+++ Records +++

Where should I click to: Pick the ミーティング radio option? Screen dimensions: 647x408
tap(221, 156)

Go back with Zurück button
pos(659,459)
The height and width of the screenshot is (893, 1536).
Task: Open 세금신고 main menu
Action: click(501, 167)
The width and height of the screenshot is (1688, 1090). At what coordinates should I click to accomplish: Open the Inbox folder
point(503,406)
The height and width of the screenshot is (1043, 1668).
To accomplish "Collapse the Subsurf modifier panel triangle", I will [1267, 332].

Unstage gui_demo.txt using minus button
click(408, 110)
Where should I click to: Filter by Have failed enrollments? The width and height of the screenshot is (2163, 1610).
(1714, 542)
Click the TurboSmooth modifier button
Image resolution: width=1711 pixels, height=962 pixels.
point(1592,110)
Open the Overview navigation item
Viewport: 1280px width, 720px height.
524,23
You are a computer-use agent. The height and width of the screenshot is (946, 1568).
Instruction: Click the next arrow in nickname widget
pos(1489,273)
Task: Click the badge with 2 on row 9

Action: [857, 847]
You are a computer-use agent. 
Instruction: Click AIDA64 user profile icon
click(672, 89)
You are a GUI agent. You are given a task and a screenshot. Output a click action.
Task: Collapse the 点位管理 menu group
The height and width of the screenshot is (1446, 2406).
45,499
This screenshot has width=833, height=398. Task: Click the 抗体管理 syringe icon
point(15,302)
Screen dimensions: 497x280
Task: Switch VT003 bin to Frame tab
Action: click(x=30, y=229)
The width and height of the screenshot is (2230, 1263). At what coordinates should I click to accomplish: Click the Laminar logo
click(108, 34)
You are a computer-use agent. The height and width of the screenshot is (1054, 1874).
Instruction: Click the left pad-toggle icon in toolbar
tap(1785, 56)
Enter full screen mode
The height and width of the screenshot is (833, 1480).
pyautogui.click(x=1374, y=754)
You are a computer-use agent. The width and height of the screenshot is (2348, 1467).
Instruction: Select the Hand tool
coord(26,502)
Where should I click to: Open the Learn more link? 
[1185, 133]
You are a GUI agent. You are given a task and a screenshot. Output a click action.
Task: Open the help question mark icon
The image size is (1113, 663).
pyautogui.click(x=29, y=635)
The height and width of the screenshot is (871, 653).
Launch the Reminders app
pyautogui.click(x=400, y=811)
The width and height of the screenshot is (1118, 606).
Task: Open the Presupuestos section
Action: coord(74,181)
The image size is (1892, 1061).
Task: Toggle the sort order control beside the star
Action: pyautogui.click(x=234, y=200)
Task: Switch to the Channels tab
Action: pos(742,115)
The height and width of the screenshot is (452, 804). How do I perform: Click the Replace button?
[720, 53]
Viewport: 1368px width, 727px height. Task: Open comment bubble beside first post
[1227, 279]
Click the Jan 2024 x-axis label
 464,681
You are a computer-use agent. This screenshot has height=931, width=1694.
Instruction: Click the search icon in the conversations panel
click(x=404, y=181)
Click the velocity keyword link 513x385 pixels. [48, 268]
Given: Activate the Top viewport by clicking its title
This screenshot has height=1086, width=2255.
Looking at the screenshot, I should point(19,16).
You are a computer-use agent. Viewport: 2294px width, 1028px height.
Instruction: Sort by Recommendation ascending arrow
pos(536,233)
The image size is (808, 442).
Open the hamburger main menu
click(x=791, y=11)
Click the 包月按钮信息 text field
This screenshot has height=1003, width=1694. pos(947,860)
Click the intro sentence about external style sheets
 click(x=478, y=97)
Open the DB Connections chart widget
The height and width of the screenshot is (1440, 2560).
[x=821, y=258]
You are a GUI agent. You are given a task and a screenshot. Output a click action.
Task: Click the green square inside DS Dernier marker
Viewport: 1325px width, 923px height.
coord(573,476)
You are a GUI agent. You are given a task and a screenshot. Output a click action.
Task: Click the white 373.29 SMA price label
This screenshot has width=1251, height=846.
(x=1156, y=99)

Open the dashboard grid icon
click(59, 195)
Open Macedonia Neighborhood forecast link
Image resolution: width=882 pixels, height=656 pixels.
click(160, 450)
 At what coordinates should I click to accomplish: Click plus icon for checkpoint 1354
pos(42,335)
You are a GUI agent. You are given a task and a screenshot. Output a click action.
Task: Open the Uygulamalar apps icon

+++

■ **Task item**: Write out every entry above exactly as given.

■ **Result of the exercise**:
Where should I click to: Pick the ミーティング radio option? Screen dimensions: 647x408
tap(221, 156)

Go back with Zurück button
pos(659,459)
The height and width of the screenshot is (893, 1536).
Task: Open 세금신고 main menu
Action: click(501, 167)
The width and height of the screenshot is (1688, 1090). At what coordinates should I click to accomplish: Open the Inbox folder
point(503,406)
The height and width of the screenshot is (1043, 1668).
To accomplish "Collapse the Subsurf modifier panel triangle", I will [1267, 332].

Unstage gui_demo.txt using minus button
click(408, 110)
Where should I click to: Filter by Have failed enrollments? The width and height of the screenshot is (2163, 1610).
(1714, 542)
Click the TurboSmooth modifier button
Image resolution: width=1711 pixels, height=962 pixels.
point(1592,110)
Open the Overview navigation item
Viewport: 1280px width, 720px height.
524,23
You are a computer-use agent. The height and width of the screenshot is (946, 1568).
Instruction: Click the next arrow in nickname widget
pos(1489,273)
Task: Click the badge with 2 on row 9

Action: [857, 847]
You are a computer-use agent. 
Instruction: Click AIDA64 user profile icon
click(672, 89)
You are a GUI agent. You are given a task and a screenshot. Output a click action.
Task: Collapse the 点位管理 menu group
The height and width of the screenshot is (1446, 2406).
45,499
This screenshot has width=833, height=398. Task: Click the 抗体管理 syringe icon
point(15,302)
Screen dimensions: 497x280
Task: Switch VT003 bin to Frame tab
Action: click(x=30, y=229)
The width and height of the screenshot is (2230, 1263). At what coordinates should I click to accomplish: Click the Laminar logo
click(108, 34)
You are a computer-use agent. The height and width of the screenshot is (1054, 1874).
Instruction: Click the left pad-toggle icon in toolbar
tap(1785, 56)
Enter full screen mode
The height and width of the screenshot is (833, 1480).
pyautogui.click(x=1374, y=754)
You are a computer-use agent. The width and height of the screenshot is (2348, 1467).
Instruction: Select the Hand tool
coord(26,502)
Where should I click to: Open the Learn more link? 
[1185, 133]
You are a GUI agent. You are given a task and a screenshot. Output a click action.
Task: Open the help question mark icon
The image size is (1113, 663).
pyautogui.click(x=29, y=635)
The height and width of the screenshot is (871, 653).
Launch the Reminders app
pyautogui.click(x=400, y=811)
The width and height of the screenshot is (1118, 606).
Task: Open the Presupuestos section
Action: coord(74,181)
The image size is (1892, 1061).
Task: Toggle the sort order control beside the star
Action: pyautogui.click(x=234, y=200)
Task: Switch to the Channels tab
Action: pos(742,115)
The height and width of the screenshot is (452, 804). How do I perform: Click the Replace button?
[720, 53]
Viewport: 1368px width, 727px height. Task: Open comment bubble beside first post
[1227, 279]
Click the Jan 2024 x-axis label
 464,681
You are a computer-use agent. This screenshot has height=931, width=1694.
Instruction: Click the search icon in the conversations panel
click(x=404, y=181)
Click the velocity keyword link 513x385 pixels. [48, 268]
Given: Activate the Top viewport by clicking its title
This screenshot has height=1086, width=2255.
Looking at the screenshot, I should point(19,16).
You are a computer-use agent. Viewport: 2294px width, 1028px height.
Instruction: Sort by Recommendation ascending arrow
pos(536,233)
The image size is (808, 442).
Open the hamburger main menu
click(x=791, y=11)
Click the 包月按钮信息 text field
This screenshot has height=1003, width=1694. pos(947,860)
Click the intro sentence about external style sheets
 click(x=478, y=97)
Open the DB Connections chart widget
The height and width of the screenshot is (1440, 2560).
[x=821, y=258]
You are a GUI agent. You are given a task and a screenshot. Output a click action.
Task: Click the green square inside DS Dernier marker
Viewport: 1325px width, 923px height.
coord(573,476)
You are a GUI agent. You are given a task and a screenshot. Output a click action.
Task: Click the white 373.29 SMA price label
This screenshot has width=1251, height=846.
(x=1156, y=99)

Open the dashboard grid icon
click(59, 195)
Open Macedonia Neighborhood forecast link
Image resolution: width=882 pixels, height=656 pixels.
click(160, 450)
 At what coordinates should I click to accomplish: Click plus icon for checkpoint 1354
pos(42,335)
You are a GUI agent. You are given a task and a screenshot. Output a click action.
Task: Open the Uygulamalar apps icon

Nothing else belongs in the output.